This work is the property of the Tennessee State Library and Archives, Nashville, Tennessee. It may be used freely by individuals for research, teaching, and personal use as long as this statement of availability is included in the text.

Date: November 19, 1797
Extent: 2p
Summary:This document is a letter written to Andrew Jackson, with copies also being sent to Joseph Anderson and William Claiborne, by Governor John Sevier (1796-1801, 1803-1809) on November 19, 1797. In the letter, Sevier describes the murder of two Indians. Sevier says that the Indian people of the area are distressed over the murders, but promise that no retaliation for the murders will occur. Sevier explains that several people have left the area, while others remain and refuse to leave. Sevier asks Jackson for his support in dealing with the distressed people.
Collection: Governor John Sevier Papers
Box:1
Folder:4
Document:tl044
Keywords:




Page [1]  view page image

Knoxville 19th November 1797
Sir

Since you left Tennessee two indians was inhumanly Murdered, near the Mouth of Stones river [River] . The circumstances appear is reported, that the indians at Hayse's [Hayes's] Station , was somewhat a little intoxicated, and braged [bragged] boasted of their war exploits, Said they had killed Hays [Hayes] the former owner of that the station, and a young man of the name of McCown near the same place It in the Course of a day or two afterwards the two indians Were found near their Camp, both dead, and shot through their bodies — Notwithstanding the Murder being thus committed, the indians on the Cumberland road , And every where [everywhere] else seem friendly disposed, and Say no damage Shall be done on their Side in as consequences a retaliation for their people killed —

Several persons Suspected, have been apprehended, but no proof of the overt Act could be had —

The people on what is called the indian lands, Appear to be in great distress, some have removed, & others have not, and say they will not, and [added: again] others that did remove, have returned, what will be the consequence I am not able to foretell, but I realy [really] fear the event.

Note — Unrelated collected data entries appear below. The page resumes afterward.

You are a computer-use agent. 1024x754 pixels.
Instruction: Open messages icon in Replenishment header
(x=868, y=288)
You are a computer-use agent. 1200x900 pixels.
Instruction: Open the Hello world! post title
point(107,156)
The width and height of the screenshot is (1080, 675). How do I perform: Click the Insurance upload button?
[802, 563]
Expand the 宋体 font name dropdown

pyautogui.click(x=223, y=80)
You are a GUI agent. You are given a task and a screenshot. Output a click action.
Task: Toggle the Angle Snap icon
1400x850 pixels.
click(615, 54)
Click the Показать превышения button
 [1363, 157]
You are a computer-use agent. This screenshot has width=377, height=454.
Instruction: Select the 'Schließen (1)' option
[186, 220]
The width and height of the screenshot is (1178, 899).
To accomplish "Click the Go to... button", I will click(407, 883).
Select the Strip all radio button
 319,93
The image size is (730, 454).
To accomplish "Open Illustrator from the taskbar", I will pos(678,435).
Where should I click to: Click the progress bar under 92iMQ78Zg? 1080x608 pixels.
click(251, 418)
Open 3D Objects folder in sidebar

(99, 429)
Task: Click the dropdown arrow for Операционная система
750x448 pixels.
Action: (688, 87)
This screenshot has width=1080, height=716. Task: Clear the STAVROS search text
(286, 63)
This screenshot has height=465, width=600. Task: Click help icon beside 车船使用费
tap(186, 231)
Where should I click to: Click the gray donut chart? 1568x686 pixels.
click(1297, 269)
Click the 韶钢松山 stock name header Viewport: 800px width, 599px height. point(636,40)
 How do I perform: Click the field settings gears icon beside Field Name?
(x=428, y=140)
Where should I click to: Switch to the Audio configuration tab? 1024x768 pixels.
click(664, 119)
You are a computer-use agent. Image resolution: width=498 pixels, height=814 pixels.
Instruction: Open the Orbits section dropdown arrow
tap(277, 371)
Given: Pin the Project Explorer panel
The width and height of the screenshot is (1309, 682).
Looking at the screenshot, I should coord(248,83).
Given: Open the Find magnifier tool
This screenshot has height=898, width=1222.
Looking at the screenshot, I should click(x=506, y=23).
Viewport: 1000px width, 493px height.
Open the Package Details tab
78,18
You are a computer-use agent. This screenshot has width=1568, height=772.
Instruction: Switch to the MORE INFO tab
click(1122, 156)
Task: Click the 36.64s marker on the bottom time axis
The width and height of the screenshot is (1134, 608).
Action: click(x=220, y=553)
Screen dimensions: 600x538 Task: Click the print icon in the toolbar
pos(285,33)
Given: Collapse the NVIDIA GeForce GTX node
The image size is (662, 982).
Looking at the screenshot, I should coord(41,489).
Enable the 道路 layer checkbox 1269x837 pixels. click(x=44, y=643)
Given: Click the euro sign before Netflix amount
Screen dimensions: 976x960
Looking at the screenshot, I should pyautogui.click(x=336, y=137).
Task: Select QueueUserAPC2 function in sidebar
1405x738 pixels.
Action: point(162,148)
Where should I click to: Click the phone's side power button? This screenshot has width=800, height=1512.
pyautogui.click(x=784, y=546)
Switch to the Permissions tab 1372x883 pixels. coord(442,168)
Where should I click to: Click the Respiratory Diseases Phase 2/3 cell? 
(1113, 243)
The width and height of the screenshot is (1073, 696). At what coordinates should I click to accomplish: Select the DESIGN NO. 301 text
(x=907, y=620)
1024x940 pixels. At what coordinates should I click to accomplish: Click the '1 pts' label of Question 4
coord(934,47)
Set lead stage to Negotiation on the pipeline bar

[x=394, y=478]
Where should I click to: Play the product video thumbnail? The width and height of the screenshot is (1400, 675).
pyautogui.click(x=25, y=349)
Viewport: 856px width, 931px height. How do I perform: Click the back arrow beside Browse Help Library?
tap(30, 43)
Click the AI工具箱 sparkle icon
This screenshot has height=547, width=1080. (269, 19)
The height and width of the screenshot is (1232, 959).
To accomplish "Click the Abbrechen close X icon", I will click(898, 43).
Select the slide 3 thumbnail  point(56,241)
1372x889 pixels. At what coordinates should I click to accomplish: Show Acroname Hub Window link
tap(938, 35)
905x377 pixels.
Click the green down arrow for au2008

I need not request you to use your utmost exertions in behalf of these distressed people, for I am well assured you will, and if any thing [anything] can be done in their favor I hope you will it will lay both the people & myself under very great obligations

I am with great & Sincere respect, your Mo. obed Sert. [Most obedient Servant]
[unclear: John Sevier ]




Page [2]  view page image

Copy to the Honble [Honorable]
Andrew Jackson
Jos [Joseph] Anderson &
Wm. [William] C.C. Claiborne
19th Nov. 1797
Post no [number]14
Recorded [added: The Secretary will please to make our three copies in time for the post tomorrow.